Havana’s Annual Percussion Festival

ByYami Cabrera (Cuban musicologist and Business Development Director of Havana Music Tours and Musical Getaways)

Fiesta del Tambor is the Havana’s Annual Percussion Festival. This Music Festival finds space in every corner of Havana to begin the “rumba” and celebrate. In addition, it allows the exchange of musical cultures from around the world. The festival that we will be dedicated to is this blogpost.

In the last 18 Edition of the Festival and competition, Fiesta del Tambor “Guillermo Barreto in Memoriam”, a tribute was made to Spain, a country that gave birth to many styles of Cuban music and that still keeps latent such inescapable connection that unites both countries.
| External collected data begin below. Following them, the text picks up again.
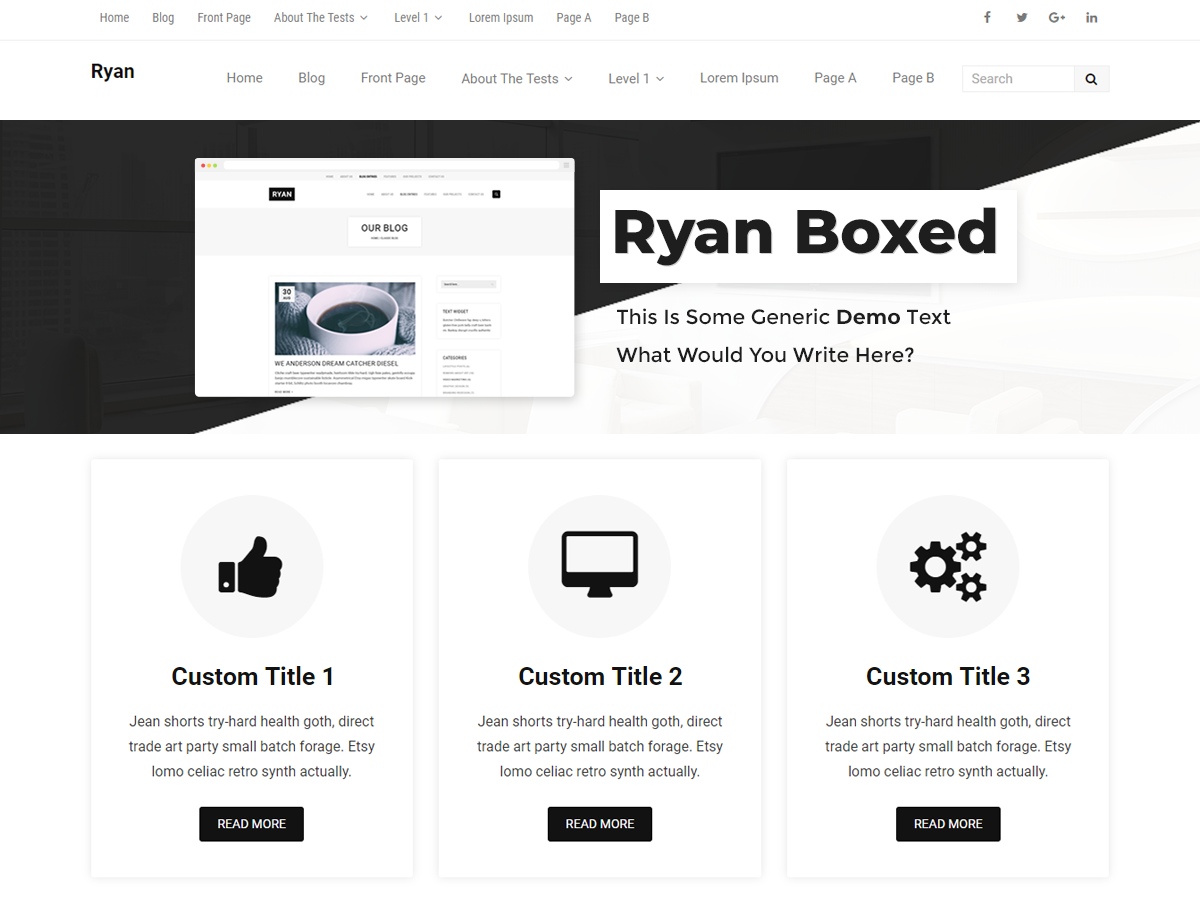1200x900 pixels.
Task: Click the Facebook social icon
Action: coord(987,17)
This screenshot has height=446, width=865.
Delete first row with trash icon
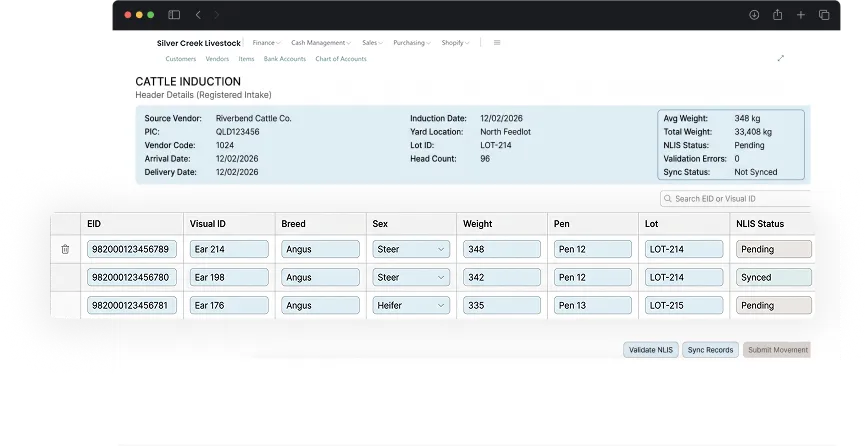(x=65, y=249)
A week where both cultures came together in rumbas, bulerías, couplets, rhythmic and even Jazz, to be enjoyed by all audiences. The doors were opened for a long-awaited meeting with well-known Spanish artists and groups in Cuba, such as Ketama, Patax, and Falete, and other excellent musicians, such as the pianist Laura de Los Angeles and Israel Suárez “El Piraña”.
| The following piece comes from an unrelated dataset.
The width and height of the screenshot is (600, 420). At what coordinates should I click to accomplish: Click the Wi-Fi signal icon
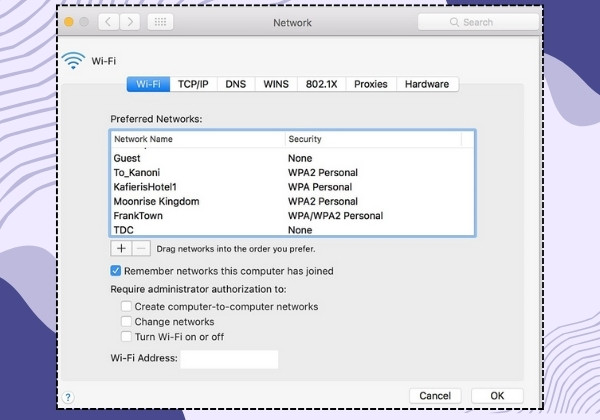[73, 60]
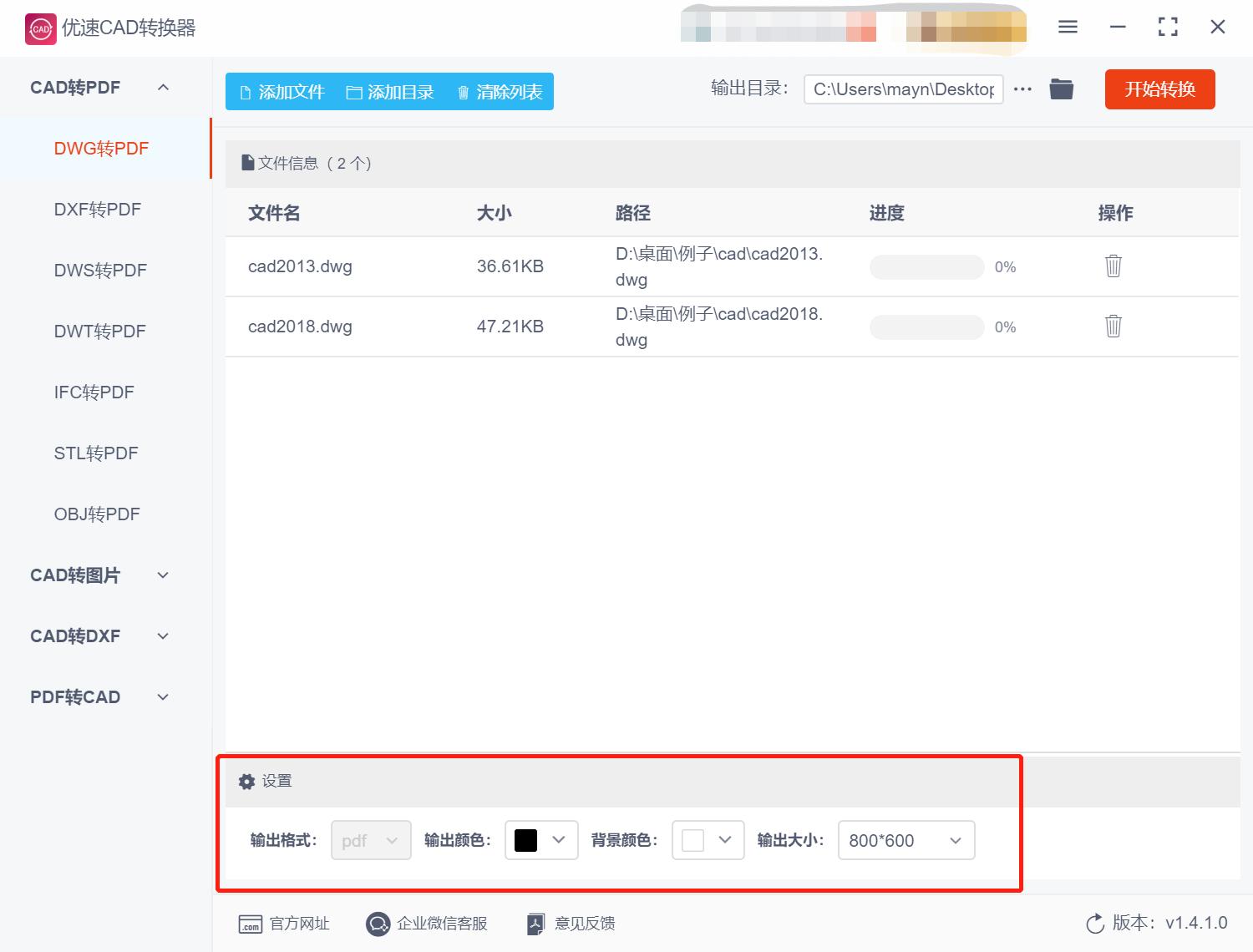
Task: Click the version refresh icon near v1.4.1.0
Action: point(1095,924)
Drums, pailas, and congas were a crucial part of these shows. Without exaggeration, the duets were stunning in the drums starring the young pillars of Cuban percussion, such as Rodney Barreto, Oliver Valdés, Ruly Herrera, and Ruy Adrián López Nussa, who were joined by improvisations by Giraldo Piloto and Samuel Formell, with their respective orchestras Klímax and Van Van.

The rumba had a special space, the “Salon de la Rumba” dressed up to receive thousands of followers of the genre inside and outside of Cuba. Stage that warmly welcomed groups, such as Yoruba Andabo, Ronald and Explosión Rumbera, Obbini Batá and the Mutanquitos de Matanzas.

On the other hand, there were a lot of people attending Casa de la Música de Plaza 31 and 2 to learn and apprehend updated ways of interpreting percussion instruments, through the master classes of Cubans Rodney Barreto (drums), Tomás Ramos “el Panga” (congas) and the Spanish drawer Israel Suárez “el Piraña”. A musical space also gives birth to many young Cuban percussionists, who were amongst the participants of the International Percussion Competition.

Undoubtedly, this is a necessary event for the development of Cuban music, inside and outside this island, both for its educational value and its ability to unveil the valuable history of its instruments and roots through the symbolic and leading role in performing the drums. This party has the courage to go beyond the stereotypes that stalk Cuban music, bringing all kinds of audiences closer to the consumption of good live, latent, and unbreakable Cuban music.